- _Stored records_:
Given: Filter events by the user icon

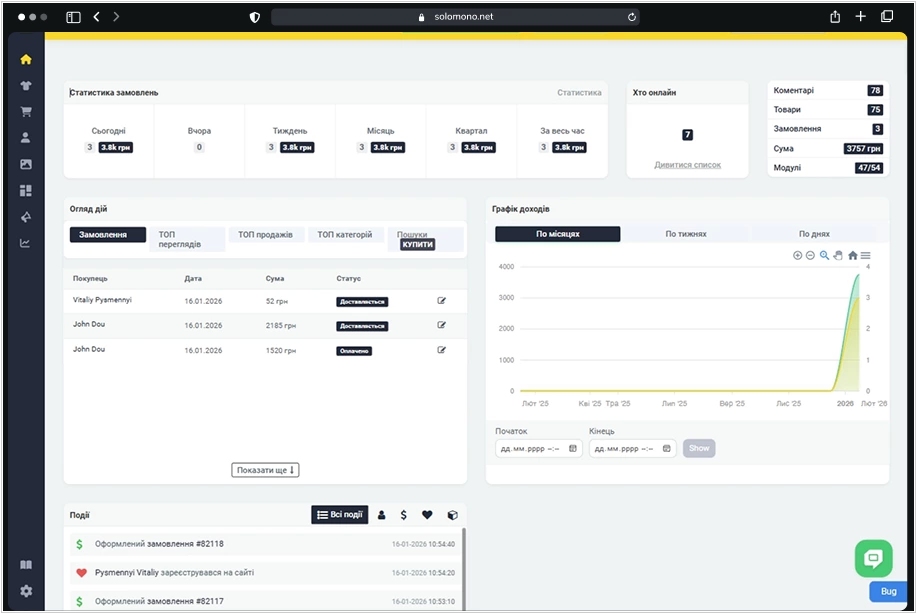Looking at the screenshot, I should point(381,515).
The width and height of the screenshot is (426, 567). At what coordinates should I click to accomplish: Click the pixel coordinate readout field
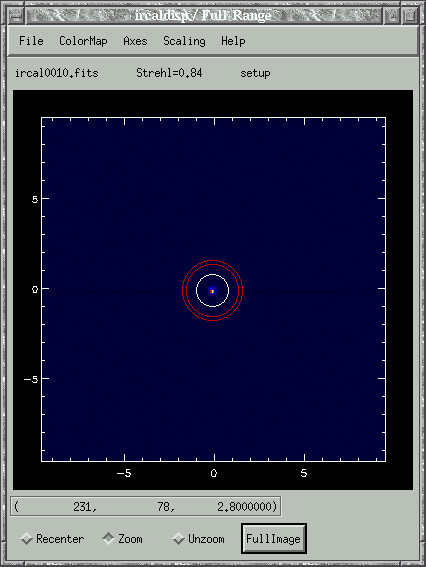coord(146,506)
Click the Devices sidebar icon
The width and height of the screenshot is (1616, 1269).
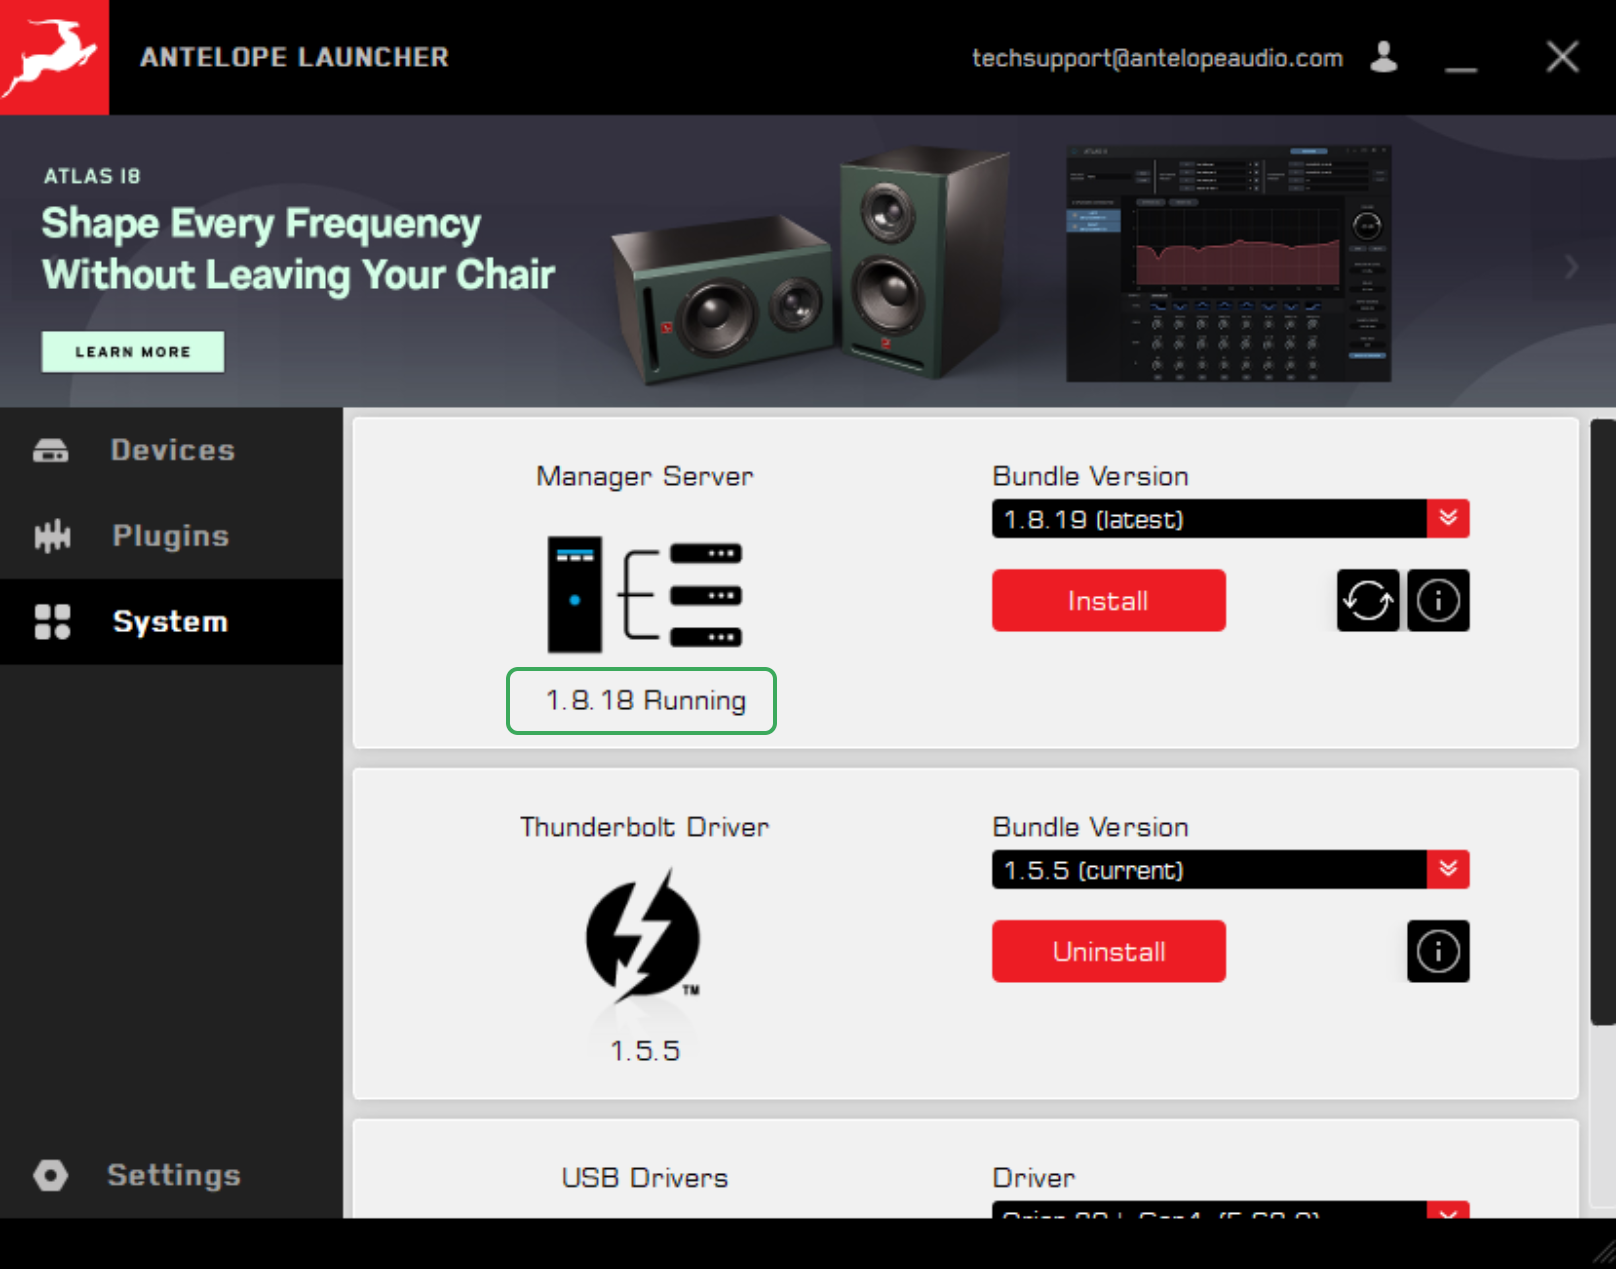pyautogui.click(x=51, y=450)
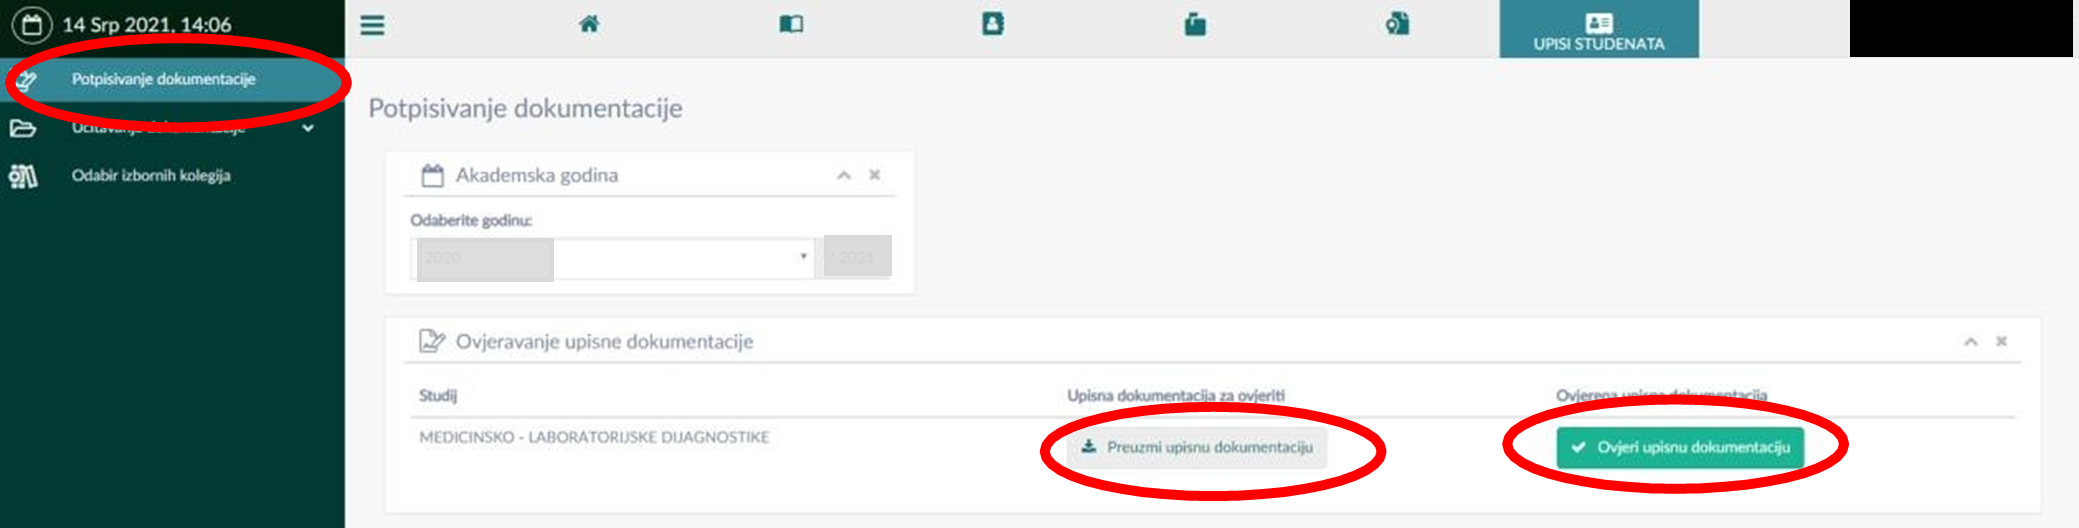Collapse the Akademska godina panel
2079x528 pixels.
(844, 175)
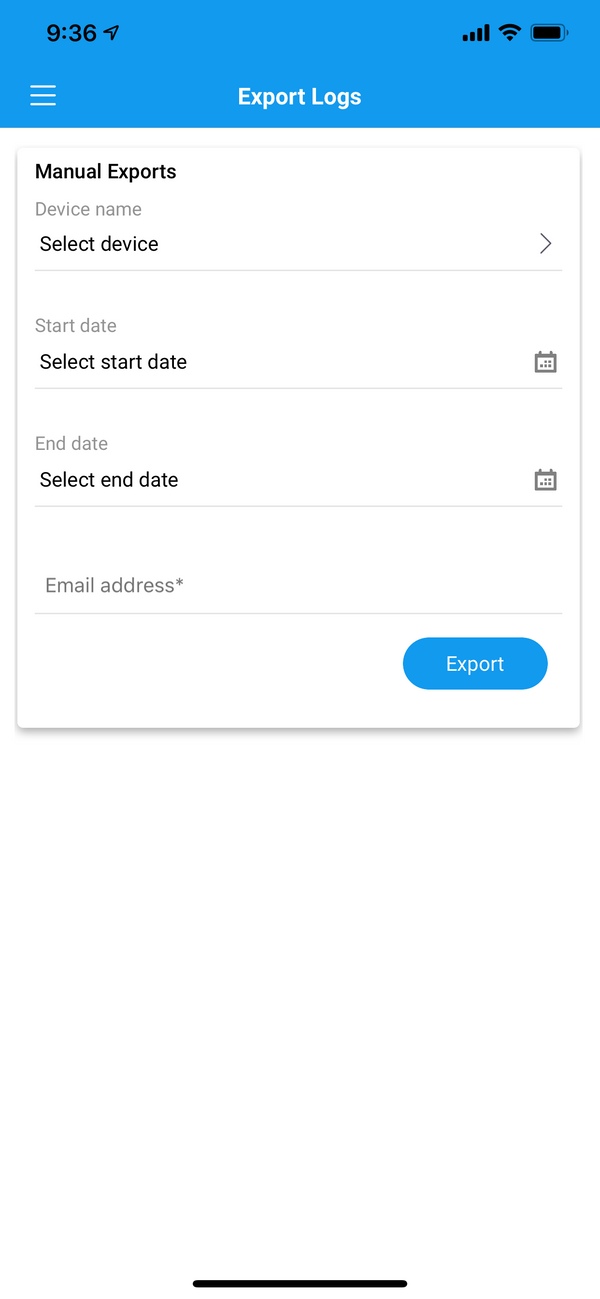Tap the home indicator bar
Viewport: 600px width, 1299px height.
(x=300, y=1283)
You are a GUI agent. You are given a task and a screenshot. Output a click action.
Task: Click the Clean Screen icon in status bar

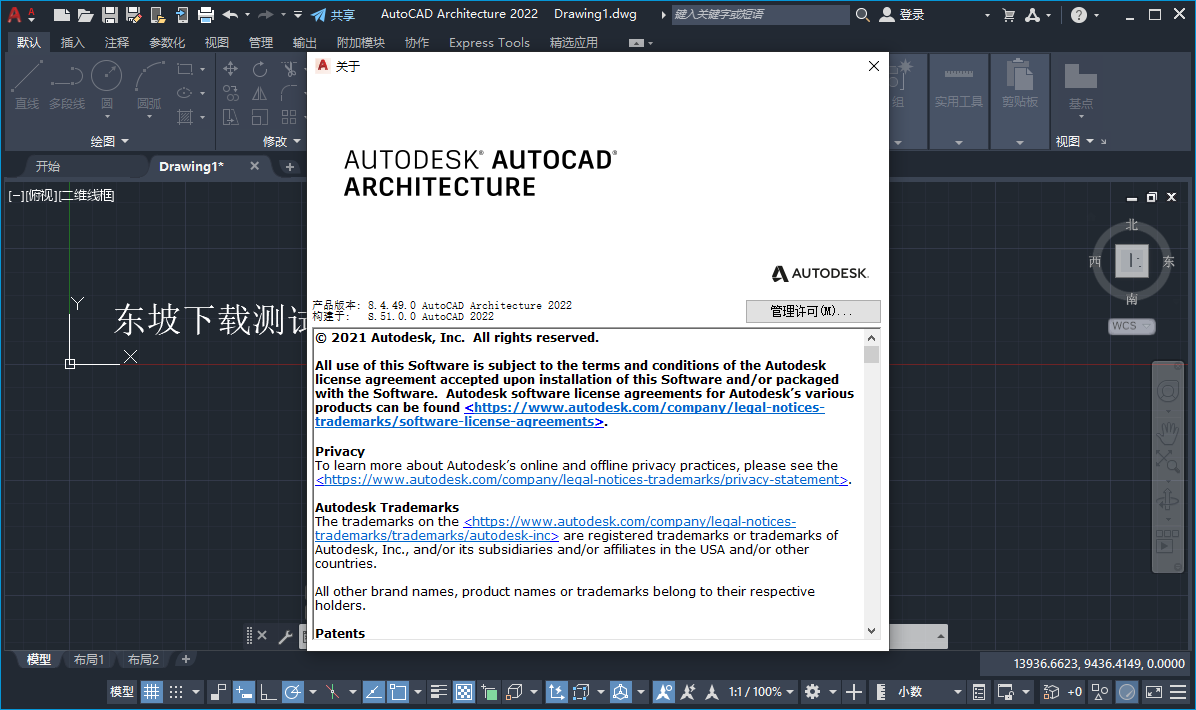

- _YOUR TASK_:
Your answer must be the records above, word for word, with every picture left out.

- _TASK OUTPUT_:
Given: Filter events by the user icon

Looking at the screenshot, I should point(381,515).
The width and height of the screenshot is (426, 567). At what coordinates should I click to accomplish: Click the pixel coordinate readout field
coord(146,506)
Click the Devices sidebar icon
The width and height of the screenshot is (1616, 1269).
pyautogui.click(x=51, y=450)
Collapse the Akademska godina panel
2079x528 pixels.
(844, 175)
Tap the home indicator bar
Viewport: 600px width, 1299px height.
(x=300, y=1283)
You are a GUI agent. You are given a task and a screenshot. Output a click action.
Task: Click the Clean Screen icon in status bar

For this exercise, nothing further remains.